A putative Lynch syndrome family carrying MSH2 and MSH6 variants of uncertain significance-functional analysis reveals the pathogenic one.

Inherited pathogenic mutations in the mismatch repair (MMR) genes, MSH2, MLH1, MSH6, and PMS2 predispose to Lynch syndrome (LS). However, the finding of a variant or variants of uncertain significance (VUS) in affected family members complicates the risk assessment. Here, we describe a putative LS family carrying VUS in both MSH2 (c.2768T>A, p.Val923Glu) and MSH6 (c.3563G>A, p.Ser1188Asn). Two colorectal cancer (CRC) patients were studied for mutations and identified as carriers of both variants. In spite of a relatively high mean age of cancer onset (59.5 years) in the family, many CRC patients and the tumor pathological data suggested that the missense variation in MSH2, the more common susceptibility gene in LS, would be the predisposing alteration. However, MSH2 VUS was surprisingly found to be MMR proficient in an in vitro MMR assay and a tolerant alteration in silico.

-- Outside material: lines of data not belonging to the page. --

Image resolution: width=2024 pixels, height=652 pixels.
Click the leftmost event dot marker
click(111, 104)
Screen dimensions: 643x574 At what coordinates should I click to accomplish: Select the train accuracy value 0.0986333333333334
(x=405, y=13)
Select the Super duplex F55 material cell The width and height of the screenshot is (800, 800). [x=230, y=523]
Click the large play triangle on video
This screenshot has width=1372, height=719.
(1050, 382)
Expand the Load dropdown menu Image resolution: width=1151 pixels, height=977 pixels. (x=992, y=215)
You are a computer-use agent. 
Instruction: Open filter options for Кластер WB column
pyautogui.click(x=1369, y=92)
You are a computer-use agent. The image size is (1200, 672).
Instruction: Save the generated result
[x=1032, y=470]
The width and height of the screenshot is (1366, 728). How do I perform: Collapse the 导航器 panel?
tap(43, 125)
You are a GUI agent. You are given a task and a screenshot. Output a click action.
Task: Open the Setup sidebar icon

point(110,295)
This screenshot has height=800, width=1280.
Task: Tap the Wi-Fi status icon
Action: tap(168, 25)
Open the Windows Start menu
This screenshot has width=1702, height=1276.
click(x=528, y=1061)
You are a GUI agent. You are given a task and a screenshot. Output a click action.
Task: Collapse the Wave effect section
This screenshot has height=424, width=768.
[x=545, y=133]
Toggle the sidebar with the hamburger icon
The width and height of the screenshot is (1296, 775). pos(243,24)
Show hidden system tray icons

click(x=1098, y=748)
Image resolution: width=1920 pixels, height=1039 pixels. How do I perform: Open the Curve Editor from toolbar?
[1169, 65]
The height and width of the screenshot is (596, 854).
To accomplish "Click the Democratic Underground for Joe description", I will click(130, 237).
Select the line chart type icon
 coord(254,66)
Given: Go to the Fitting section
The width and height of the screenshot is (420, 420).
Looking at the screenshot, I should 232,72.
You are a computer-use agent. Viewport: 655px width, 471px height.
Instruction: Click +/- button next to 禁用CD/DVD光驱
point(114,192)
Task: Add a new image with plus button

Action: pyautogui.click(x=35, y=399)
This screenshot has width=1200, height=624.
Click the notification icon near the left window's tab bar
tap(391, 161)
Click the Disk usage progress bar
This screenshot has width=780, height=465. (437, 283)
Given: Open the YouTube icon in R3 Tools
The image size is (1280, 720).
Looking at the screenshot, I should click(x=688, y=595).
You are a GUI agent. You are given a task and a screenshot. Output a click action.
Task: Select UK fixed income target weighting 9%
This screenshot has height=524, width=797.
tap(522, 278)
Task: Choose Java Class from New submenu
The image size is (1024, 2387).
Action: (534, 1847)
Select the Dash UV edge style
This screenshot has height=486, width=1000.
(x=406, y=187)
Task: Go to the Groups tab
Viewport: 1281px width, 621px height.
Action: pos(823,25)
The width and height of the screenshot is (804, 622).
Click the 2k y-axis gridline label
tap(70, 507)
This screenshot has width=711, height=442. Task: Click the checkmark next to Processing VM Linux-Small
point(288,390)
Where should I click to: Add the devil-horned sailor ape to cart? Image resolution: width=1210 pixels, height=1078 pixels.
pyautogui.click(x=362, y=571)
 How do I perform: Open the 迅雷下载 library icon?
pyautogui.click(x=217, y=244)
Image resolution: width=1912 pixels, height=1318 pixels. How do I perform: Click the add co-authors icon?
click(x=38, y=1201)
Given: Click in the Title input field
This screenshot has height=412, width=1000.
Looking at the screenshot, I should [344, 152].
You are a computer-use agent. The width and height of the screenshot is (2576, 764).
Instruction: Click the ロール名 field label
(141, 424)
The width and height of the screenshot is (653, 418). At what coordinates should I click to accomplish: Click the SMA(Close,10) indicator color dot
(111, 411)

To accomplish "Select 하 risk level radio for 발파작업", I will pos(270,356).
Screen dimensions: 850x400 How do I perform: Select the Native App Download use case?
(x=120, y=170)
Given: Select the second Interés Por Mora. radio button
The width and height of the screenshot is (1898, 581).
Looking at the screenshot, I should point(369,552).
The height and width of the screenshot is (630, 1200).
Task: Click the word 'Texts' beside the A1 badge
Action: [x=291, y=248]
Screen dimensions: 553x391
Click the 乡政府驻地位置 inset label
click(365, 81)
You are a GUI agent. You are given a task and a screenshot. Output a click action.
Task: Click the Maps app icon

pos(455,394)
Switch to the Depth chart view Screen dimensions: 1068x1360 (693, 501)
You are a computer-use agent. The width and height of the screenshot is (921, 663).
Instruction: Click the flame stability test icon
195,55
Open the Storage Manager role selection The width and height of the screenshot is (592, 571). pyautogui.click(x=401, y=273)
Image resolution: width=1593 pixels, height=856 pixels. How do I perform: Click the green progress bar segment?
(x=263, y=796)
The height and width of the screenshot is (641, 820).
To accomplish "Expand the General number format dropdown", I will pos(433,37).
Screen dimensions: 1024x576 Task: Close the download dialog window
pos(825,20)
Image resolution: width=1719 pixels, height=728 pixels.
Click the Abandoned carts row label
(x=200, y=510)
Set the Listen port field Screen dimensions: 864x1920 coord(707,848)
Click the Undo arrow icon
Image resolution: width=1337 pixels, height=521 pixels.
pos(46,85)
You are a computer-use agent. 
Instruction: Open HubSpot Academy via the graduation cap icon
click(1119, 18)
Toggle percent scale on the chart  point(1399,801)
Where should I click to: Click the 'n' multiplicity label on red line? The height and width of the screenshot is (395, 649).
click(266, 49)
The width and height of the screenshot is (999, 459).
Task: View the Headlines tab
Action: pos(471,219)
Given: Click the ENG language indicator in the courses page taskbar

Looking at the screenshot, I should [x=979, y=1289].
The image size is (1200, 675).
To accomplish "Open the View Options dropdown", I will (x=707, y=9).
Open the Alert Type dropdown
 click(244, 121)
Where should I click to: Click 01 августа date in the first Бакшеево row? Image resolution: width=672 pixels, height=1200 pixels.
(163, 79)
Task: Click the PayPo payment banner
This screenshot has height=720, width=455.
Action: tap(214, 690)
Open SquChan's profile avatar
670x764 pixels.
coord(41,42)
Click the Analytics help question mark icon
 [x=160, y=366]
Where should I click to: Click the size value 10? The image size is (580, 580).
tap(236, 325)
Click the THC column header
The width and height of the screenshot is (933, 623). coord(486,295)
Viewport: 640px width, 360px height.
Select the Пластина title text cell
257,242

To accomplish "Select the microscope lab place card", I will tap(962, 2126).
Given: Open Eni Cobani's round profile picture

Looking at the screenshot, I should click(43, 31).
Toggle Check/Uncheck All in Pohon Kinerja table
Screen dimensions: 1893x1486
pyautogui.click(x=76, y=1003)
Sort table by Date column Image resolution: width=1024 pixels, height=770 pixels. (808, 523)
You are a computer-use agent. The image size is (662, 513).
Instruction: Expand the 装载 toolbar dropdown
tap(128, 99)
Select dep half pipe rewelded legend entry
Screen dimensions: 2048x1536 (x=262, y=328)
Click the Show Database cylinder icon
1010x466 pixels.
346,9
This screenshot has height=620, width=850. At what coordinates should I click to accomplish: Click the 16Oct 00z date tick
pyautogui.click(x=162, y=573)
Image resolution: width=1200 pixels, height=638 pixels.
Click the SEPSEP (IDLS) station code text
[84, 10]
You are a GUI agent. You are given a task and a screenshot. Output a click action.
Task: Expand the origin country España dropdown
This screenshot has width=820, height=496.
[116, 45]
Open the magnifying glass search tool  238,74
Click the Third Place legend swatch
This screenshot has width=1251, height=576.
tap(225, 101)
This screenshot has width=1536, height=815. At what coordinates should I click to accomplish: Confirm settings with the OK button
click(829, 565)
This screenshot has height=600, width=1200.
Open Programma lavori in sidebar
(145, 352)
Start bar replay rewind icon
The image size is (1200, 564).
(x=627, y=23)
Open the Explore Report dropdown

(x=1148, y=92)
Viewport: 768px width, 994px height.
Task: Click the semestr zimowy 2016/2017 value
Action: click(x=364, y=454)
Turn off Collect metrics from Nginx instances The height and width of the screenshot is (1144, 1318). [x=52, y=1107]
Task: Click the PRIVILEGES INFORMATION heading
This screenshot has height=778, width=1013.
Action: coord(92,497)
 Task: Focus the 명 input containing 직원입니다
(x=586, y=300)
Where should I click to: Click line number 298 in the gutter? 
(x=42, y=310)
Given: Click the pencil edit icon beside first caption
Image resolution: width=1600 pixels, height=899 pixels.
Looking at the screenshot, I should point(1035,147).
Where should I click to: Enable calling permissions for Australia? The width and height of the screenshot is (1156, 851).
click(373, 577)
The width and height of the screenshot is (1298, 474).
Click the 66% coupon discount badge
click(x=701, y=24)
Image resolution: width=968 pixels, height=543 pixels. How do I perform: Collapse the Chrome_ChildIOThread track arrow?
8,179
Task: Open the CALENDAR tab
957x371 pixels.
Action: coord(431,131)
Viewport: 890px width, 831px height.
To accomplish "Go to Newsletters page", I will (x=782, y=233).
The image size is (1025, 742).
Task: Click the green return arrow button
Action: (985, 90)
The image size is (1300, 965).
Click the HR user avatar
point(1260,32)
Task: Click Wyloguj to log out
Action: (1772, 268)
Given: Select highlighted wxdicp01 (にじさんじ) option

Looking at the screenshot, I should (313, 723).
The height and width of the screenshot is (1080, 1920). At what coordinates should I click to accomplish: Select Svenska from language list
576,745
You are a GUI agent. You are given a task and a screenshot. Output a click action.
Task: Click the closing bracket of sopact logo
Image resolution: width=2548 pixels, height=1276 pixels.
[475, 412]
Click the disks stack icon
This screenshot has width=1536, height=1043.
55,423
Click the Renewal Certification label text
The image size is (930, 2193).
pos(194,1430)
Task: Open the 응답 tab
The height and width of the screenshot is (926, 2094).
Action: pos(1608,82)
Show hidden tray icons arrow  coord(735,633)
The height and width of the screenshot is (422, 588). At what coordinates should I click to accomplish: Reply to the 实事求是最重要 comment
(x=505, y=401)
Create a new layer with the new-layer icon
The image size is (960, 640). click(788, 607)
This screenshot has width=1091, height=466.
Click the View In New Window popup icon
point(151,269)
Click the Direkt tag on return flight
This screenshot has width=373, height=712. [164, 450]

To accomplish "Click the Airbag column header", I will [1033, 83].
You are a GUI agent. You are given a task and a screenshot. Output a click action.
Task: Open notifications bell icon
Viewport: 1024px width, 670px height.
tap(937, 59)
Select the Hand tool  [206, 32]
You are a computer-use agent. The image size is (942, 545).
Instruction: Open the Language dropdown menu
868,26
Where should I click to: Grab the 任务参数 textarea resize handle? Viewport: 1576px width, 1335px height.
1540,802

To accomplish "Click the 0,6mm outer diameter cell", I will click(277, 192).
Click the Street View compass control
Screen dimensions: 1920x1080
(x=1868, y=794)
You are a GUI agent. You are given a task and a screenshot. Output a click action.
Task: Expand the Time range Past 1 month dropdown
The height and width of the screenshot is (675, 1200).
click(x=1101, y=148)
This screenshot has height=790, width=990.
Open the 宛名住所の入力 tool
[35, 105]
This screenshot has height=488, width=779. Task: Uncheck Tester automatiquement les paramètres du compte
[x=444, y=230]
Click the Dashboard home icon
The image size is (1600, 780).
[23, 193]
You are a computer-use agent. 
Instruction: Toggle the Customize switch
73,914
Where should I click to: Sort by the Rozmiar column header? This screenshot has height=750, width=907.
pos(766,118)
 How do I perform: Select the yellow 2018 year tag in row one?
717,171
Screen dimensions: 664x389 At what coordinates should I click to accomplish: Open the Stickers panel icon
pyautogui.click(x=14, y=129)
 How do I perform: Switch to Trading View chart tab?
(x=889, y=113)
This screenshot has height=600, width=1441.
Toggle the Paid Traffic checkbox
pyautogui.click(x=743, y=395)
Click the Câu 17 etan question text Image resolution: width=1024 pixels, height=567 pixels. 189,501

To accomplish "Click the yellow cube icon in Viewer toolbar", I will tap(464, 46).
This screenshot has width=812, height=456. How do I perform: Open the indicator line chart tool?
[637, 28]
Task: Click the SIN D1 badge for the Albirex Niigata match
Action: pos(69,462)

By supplying evidence that instead of MSH2 p.Val923Glu the MSH6 p.Ser1188Asn variant is completely MMR-deficient, the present study confirms the previous findings, and suggests that MSH6 (c.3563G>A, p.Ser1188Asn) is the pathogenic mutation in the family. Moreover, our results strongly support the strategy to functionally assess all identified VUS before predictive gene testing and genetic counseling are offered to a family.